#### [Extrait source]
“Tout se passerait comme si le système scolaire ne cherchait pas tant, dans la relation pédagogique, à éduquer qu’à conjurer la sexualité.”
La mixité sexuelle scolaire reste une idée relativement neuve, elle ne découle pas d’une volonté politique, mais d’une démocratisation de l’enseignement qui l’impose notamment par manque de structures. Elle s’impose et, comme en grammaire, le masculin devient le neutre. L’élève, dans sa position d’élève, n’est pas sexué, il est apprenant ; or l’élève est un enfant, puis un adolescent, avec une identité en construction dont la composante genrée est un déterminant important.

#### [Consignes de l'exercice]
[1] Indiquez, s'il vous plaît, si chacune des affirmations suivantes s'accorde avec l'extrait, en répondant par oui ou par non et en citant les mots décisifs : (a) la mixité scolaire est issue d'une volonté politique ; (b) le masculin devient le neutre ; (c) l'élève est aussi un enfant, puis un adolescent.
[2] Renommez « mixité » en « coéducation » dans le passage de l'extrait allant de « La mixité sexuelle » jusqu'à « un déterminant important. » inclus, puis recopiez ce passage.

#### [Bloc de données]

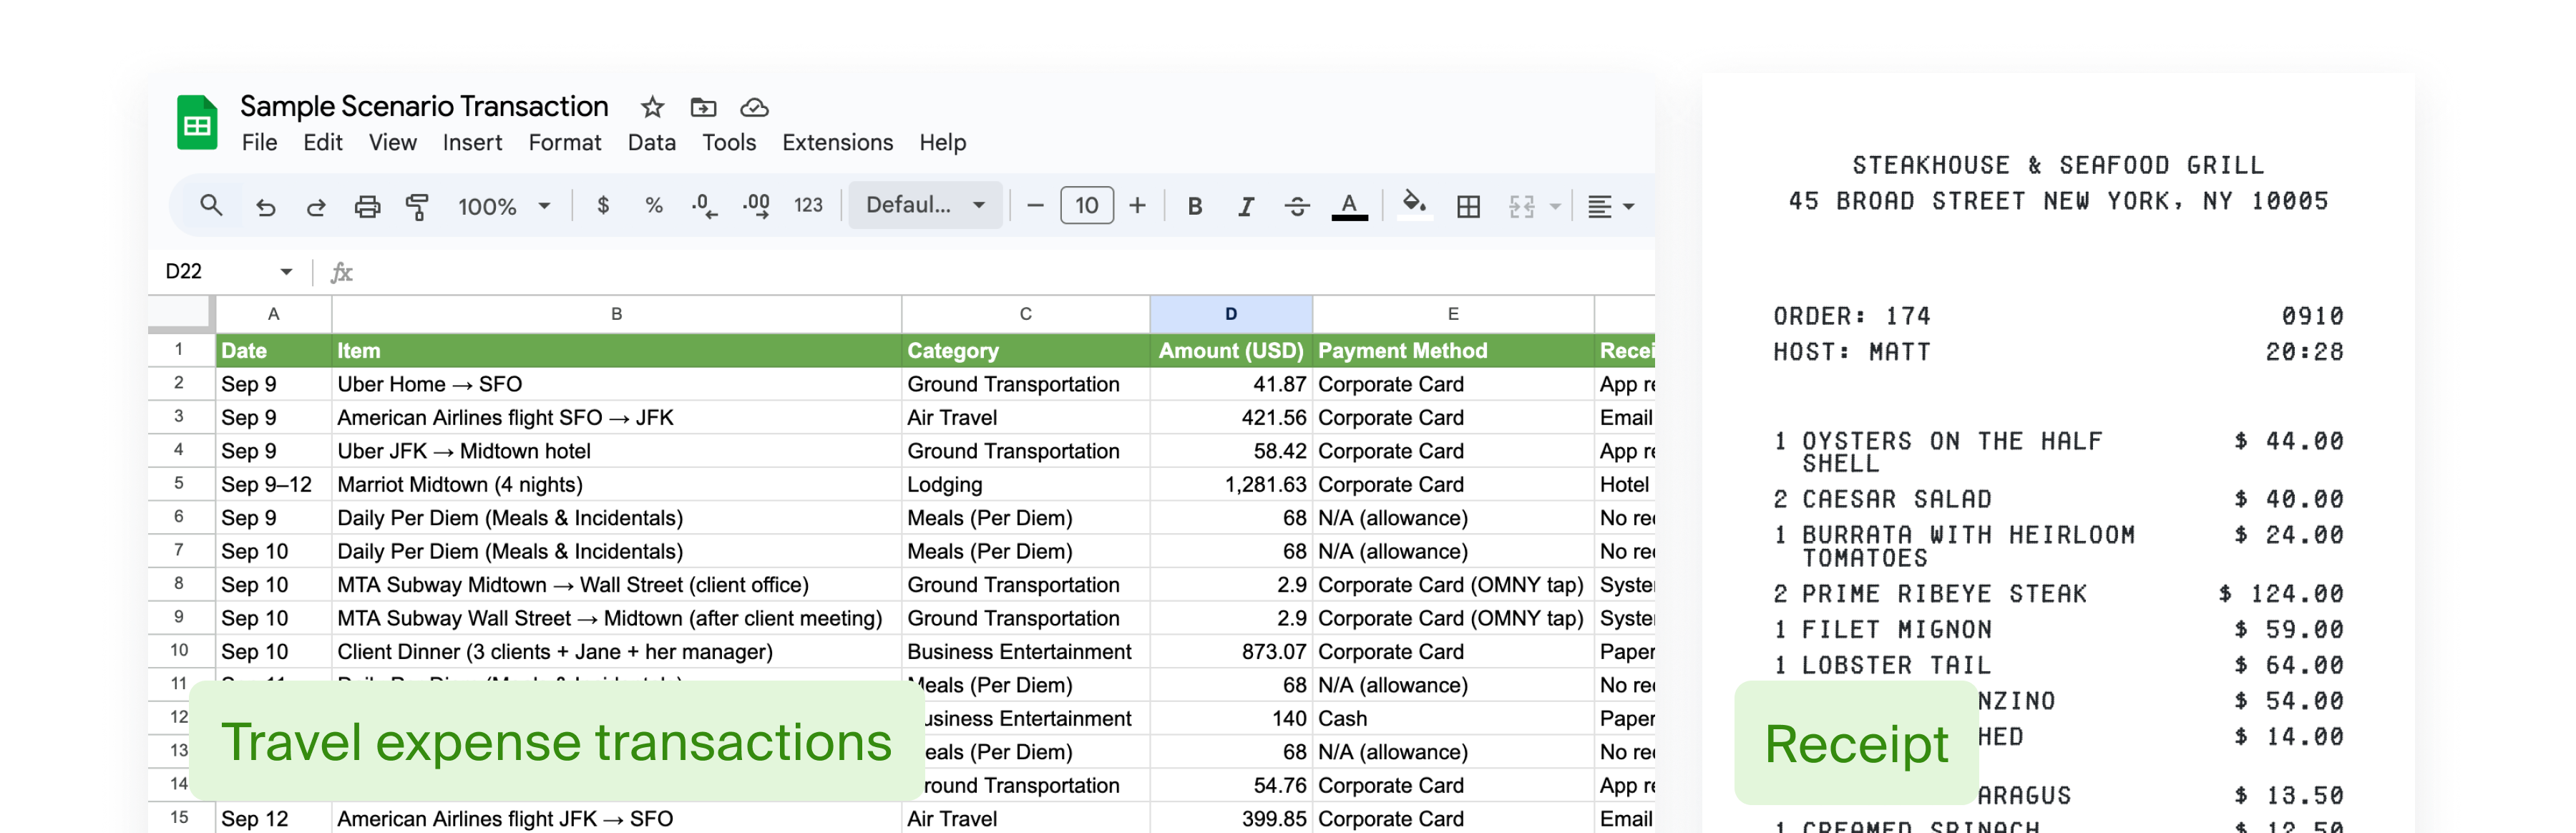
Task: Click the print icon
Action: point(367,207)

#### [Liste des solutions]
[1]
(a) Non : « elle ne découle pas d’une volonté politique »
(b) Oui : « le masculin devient le neutre »
(c) Oui : « l’élève est un enfant, puis un adolescent »

[2]
La coéducation sexuelle scolaire reste une idée relativement neuve, elle ne découle pas d’une volonté politique, mais d’une démocratisation de l’enseignement qui l’impose notamment par manque de structures. Elle s’impose et, comme en grammaire, le masculin devient le neutre. L’élève, dans sa position d’élève, n’est pas sexué, il est apprenant ; or l’élève est un enfant, puis un adolescent, avec une identité en construction dont la composante genrée est un déterminant important.